Criminal Prosecution Clinic. Provides practical experience in the courtroom in one of the fast-paced district attorneys' offices in Oregon. Students prepare and try minor criminal cases and may assist on felony cases.

Domestic Violence Clinic. Students work with Lane County Domestic Violence Clinic attorneys and client advocates to represent victims of domestic violence and stalking in contested protective order hearings.

Environmental Law Clinic. Working with the Western Environmental Law Center, students are advancing theories never before litigated in any American court. The emphasis is on intellectually challenging and creative work.

Mediation Clinic. After mediation training, students spend one morning each week working in a local small claims court, helping disputants to search for nonlitigation solutions to their problems.

Small Business Clinic provides third-year law students with the opportunity to work with clients under the direct supervision of a practicing Oregon attorney. Clients of the Small Business Clinic can expect to receive top-quality legal services in an educational environment designed to provide students with the skills necessary to excel in the practice of law.

The Environmental Law Clinic is open to some second-year students. All other clinics are open to third-year students only. Every qualified student who applies has an equal chance to participate through a lottery during the spring of second year.

EXTERNSHIPS

Externships are another means to develop professional lawyering skills. Depending on background and experience, students may be able to do externships beginning the summer following their first year of law school. Externships at Oregon include:

Judicial Externships. Externs work for US District Court judges and federal appellate courts as well as with US Bankruptcy Court and Immigration Court judges. Externs may also work with state appellate judges, the Oregon Tax Court, and with state trial court judges, including a state probate judge. Externships with federal judges and with state appellate courts give students the opportunity to develop legal analysis, research and writing skills. Judges--but particularly state trial court judges-- may include students in all aspects of their work, from settlement conferences and trials to discussions in chambers.

Environmental Law Externships. Students interested in environmental law have the opportunity to externs with government agencies and non-profit organizations, including, among others, the US Department of Interior's Office of Solicitor in Portland and with the Environmental Law Alliance Worldwide in Eugene.

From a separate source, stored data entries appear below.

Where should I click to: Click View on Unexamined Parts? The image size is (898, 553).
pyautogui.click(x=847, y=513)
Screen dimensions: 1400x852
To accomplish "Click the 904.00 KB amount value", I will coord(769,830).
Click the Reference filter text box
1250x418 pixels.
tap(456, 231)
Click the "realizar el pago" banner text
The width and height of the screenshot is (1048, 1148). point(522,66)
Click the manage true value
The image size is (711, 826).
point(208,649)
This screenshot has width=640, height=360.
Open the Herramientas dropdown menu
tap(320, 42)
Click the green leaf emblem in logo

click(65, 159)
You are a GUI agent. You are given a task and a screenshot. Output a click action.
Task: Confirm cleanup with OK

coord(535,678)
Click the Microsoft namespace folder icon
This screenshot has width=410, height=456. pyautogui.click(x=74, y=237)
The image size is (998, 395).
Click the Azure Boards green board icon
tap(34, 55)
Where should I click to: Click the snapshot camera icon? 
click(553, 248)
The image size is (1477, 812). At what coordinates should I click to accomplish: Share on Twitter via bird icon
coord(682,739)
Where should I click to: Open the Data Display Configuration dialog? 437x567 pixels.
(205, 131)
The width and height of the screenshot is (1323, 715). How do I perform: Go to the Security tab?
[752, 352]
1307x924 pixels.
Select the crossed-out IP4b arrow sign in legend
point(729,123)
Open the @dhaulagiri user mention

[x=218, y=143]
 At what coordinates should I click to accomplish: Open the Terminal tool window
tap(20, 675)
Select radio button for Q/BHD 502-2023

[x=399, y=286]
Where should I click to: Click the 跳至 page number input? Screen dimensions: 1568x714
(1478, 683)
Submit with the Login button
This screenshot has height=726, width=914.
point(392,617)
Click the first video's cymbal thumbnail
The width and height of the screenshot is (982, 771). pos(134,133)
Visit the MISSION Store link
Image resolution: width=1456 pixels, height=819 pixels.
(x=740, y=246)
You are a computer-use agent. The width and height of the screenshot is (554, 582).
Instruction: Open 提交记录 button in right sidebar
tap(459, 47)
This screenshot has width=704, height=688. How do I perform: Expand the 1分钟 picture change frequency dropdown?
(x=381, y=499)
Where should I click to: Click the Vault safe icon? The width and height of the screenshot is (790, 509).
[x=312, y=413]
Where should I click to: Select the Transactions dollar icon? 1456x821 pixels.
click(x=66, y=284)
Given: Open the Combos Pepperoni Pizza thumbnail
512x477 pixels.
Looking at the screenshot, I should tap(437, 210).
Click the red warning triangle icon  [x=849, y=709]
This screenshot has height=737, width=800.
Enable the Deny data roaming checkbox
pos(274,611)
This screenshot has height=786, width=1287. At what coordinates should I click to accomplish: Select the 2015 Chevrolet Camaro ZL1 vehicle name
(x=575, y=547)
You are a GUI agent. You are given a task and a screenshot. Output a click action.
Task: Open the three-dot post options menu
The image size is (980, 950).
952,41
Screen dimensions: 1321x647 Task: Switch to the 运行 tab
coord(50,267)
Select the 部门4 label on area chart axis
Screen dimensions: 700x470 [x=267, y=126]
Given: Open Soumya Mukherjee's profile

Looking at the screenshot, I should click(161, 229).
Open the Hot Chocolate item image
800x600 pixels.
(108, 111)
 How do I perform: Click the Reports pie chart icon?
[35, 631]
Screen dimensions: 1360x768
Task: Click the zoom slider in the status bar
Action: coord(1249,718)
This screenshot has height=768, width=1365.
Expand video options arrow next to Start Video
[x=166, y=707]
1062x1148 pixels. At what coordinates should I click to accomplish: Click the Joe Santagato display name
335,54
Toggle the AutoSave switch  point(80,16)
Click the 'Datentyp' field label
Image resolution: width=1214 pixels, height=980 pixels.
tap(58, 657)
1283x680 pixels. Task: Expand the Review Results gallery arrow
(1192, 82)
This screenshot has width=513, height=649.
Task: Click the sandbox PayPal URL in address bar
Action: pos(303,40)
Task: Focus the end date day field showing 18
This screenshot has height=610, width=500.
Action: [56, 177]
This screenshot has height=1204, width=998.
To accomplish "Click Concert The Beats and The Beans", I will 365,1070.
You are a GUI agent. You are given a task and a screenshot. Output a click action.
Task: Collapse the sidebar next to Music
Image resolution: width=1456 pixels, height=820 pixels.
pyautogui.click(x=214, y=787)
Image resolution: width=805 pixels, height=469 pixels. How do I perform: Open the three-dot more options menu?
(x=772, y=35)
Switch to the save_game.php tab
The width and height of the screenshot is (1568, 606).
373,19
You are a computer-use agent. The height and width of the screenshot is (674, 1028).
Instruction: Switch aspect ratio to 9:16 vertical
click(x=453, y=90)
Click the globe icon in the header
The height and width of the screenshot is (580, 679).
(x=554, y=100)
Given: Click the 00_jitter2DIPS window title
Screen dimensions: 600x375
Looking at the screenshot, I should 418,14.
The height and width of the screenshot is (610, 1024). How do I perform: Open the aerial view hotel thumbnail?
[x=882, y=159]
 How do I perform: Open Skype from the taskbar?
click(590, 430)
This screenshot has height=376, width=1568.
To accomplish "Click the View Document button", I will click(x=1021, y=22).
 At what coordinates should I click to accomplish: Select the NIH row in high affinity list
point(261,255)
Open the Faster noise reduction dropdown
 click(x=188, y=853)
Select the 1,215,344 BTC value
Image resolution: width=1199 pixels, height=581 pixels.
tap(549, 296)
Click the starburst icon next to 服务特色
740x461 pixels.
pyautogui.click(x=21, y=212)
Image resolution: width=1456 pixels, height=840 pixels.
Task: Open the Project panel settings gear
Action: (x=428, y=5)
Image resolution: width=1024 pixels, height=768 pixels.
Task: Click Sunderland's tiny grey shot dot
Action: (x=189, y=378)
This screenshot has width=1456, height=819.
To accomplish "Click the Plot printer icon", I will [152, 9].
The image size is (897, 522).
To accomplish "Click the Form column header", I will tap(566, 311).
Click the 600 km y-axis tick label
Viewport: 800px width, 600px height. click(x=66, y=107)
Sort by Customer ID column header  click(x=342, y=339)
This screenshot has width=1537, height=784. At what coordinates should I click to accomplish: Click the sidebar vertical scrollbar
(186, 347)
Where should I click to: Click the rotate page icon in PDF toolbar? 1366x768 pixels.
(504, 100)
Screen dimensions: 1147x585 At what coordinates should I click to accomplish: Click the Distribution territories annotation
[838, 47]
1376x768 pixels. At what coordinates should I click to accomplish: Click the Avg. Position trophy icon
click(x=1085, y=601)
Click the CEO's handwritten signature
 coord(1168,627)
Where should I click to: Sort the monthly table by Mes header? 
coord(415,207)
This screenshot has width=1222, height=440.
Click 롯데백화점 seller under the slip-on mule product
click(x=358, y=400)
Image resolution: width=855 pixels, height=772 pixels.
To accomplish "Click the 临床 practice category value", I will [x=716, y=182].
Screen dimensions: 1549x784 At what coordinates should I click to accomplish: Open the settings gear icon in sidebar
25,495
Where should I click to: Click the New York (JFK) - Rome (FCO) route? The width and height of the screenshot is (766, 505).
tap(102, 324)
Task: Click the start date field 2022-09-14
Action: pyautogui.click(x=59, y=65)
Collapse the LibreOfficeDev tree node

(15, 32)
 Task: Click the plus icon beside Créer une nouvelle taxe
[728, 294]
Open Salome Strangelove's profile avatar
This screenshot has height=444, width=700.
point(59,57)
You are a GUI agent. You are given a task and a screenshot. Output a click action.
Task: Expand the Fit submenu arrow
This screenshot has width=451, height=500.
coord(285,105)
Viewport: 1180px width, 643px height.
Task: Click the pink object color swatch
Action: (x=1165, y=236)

In-House Counsel Externships. Through this program students have the opportunity to work full-time or part-time during the summer or part-time during the academic year with in-house counsel in Portland area corporations. These have included opportunities with NIKE, Kindercare, Fred Meyer, Mentor Graphics, and others.

Tax Externships. Another business-related skill program is the Tax Externship. Through this program students have worked full or part-time during the summer with the Internal Revenue Service's Office of District Counsel, doing research and writing relating to tax and tax litigation.

Other Externships Opportunities. Students have on occasion worked with a faculty member to develop a proposal to faculty to allow them to do an externship tailored to their specific law school plans. Proposals of this nature have been the exception rather than the rule, but in some cases have provided students with a skills-development opportunity that they otherwise would not have gotten through work or school.

PRACTICE SKILLS CLASSES

Practice skill classes also give students real-world experience with concepts learned in the classroom.

Courses such as Trial Practice offer structured role-playing exercises that develop professional lawyering skills. Other classes of this type include Litigation Practice and Procedure (complex litigation), Arbitration (labor law), Advanced Torts (Work on a tort case from A to Z), Advanced Contracts (Draft contracts or parts of contracts and discuss with attorneys who work in these areas), Legislative Issues Workshop (Research and writing and related work as an intern to a legislator or to legal counsel or to a policy advisor to the governor), Business Planning, Estate Planning Seminar, among others. And, increasingly, faculty have included practical exercises in their courses.